Requirement 1 -
According to the editorial, when does acute anthracycline-induced cardiotoxicity typically occur?
Requirement 2 -
Please rewrite everything in the editorial from "This editorial refers" down to "al., pp. 1350–1359.", substituting "juvenile mice" for "young mice".

Extract provided -
- - -

Extract

This editorial refers to ‘Co-administration of resveratrol with doxorubicin in young mice attenuates detrimental late-occurring cardiovascular changes’ by N. Matsumura et al., pp. 1350–1359.

Anthracycline cardiotoxicity remains a serious problem in paediatric and adult cancer survivors.1 Acute anthracycline-induced cardiotoxicity typically occurs within the first treatment week and early-onset cardiotoxicity within a year after treatment completion. The late-onset form of anthracycline cardiotoxicity follows a latent period during which cardiac function appears normal.1 This form is of major importance in patients given anthracycline at a young age, who are at increased risk for developing acute or chronic cardiac events later in life.2

The article by Matsumura et al. published in this issue addresses this important problem and provides new insight into late-onset anthracycline cardiotoxicity.3 The authors developed an elegant model, in which juvenile mice were exposed to clinically relevant doses of doxorubicin that did not induce acute cardiotoxicity at young ages but were followed in adulthood by cardiotoxicity upon administration of an angiotensin II infusion. The young doxorubicin-treated mice had normal cardiac function but lower cardiac mass compared to control mice. At an older age, all doxorubicin-treated mice developed systemic hypertension without left ventricular hypertrophy. Angiotensin II infusion increased systemic arterial pressure in both groups but failed to induce left ventricular hypertrophy in the doxorubicin group. In keeping with these results, previous studies showed that juvenile doxorubicin exposure impaired blood-vessel development, as shown by a decrease in capillary density.4 The same mice subjected to myocardial infarction as adults were at higher risk for heart failure and showed less neovascularization. That doxorubicin-induced cardiotoxicity can be revealed later in life in response to systemic hypertension or other stressors argues for an initial cellular or molecular insult whose effects remain clinically silent but make the heart more vulnerable to stressors occurring later in life.

- - -

Saved entries
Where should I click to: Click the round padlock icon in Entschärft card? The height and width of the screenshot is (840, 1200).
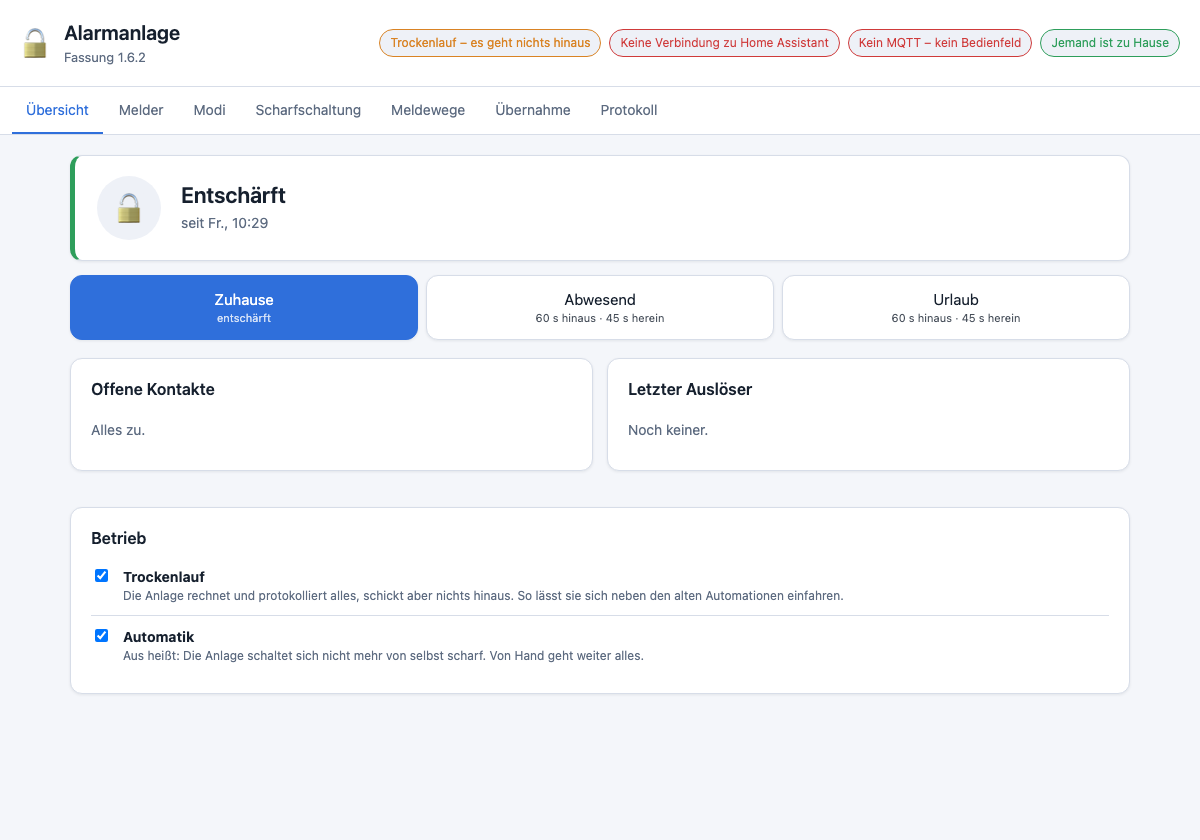click(129, 208)
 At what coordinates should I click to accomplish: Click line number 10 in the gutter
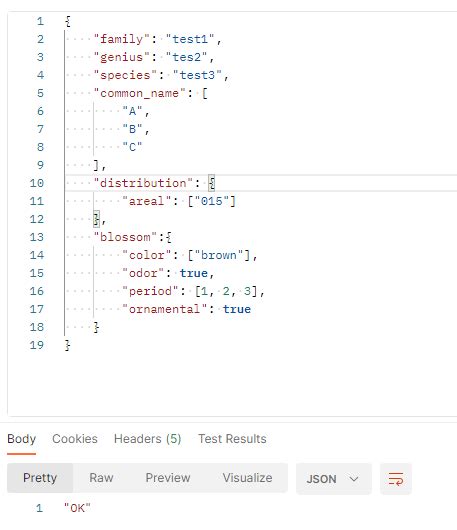tap(37, 183)
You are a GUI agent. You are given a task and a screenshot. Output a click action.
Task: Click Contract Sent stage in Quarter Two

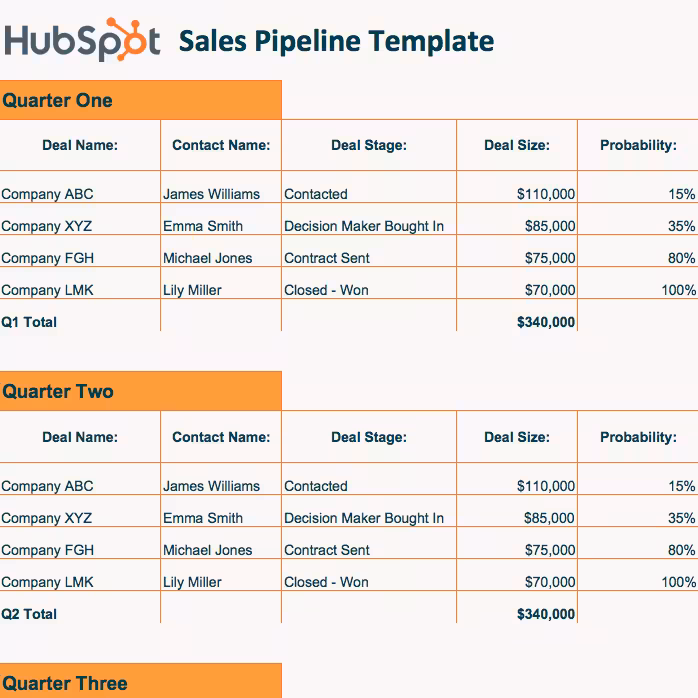(x=327, y=550)
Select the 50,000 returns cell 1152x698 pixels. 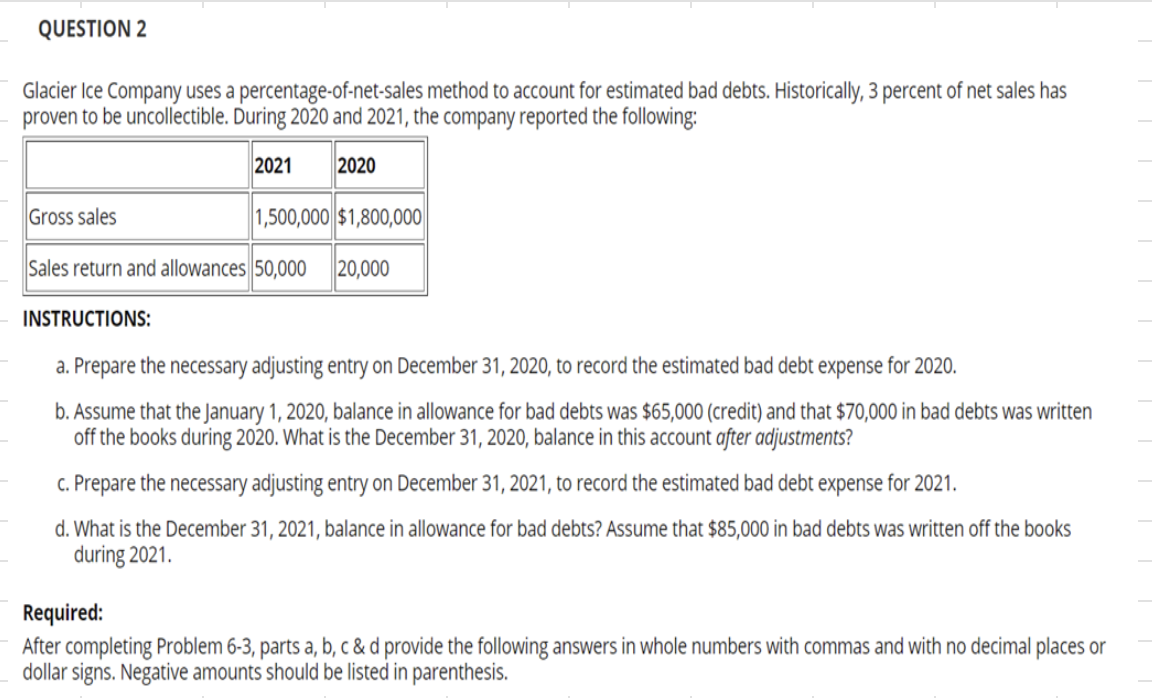(x=292, y=268)
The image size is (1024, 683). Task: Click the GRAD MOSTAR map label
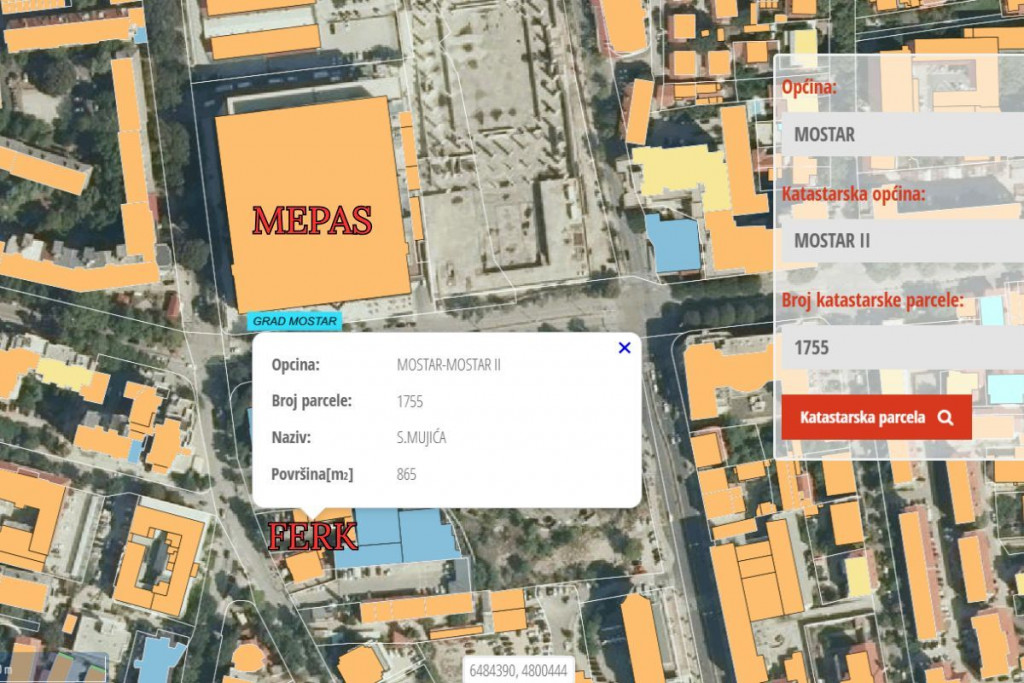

- - -

Exercise solution 1 -
Within the first treatment week.

Exercise solution 2 -
This editorial refers to ‘Co-administration of resveratrol with doxorubicin in juvenile mice attenuates detrimental late-occurring cardiovascular changes’ by N. Matsumura et al., pp. 1350–1359.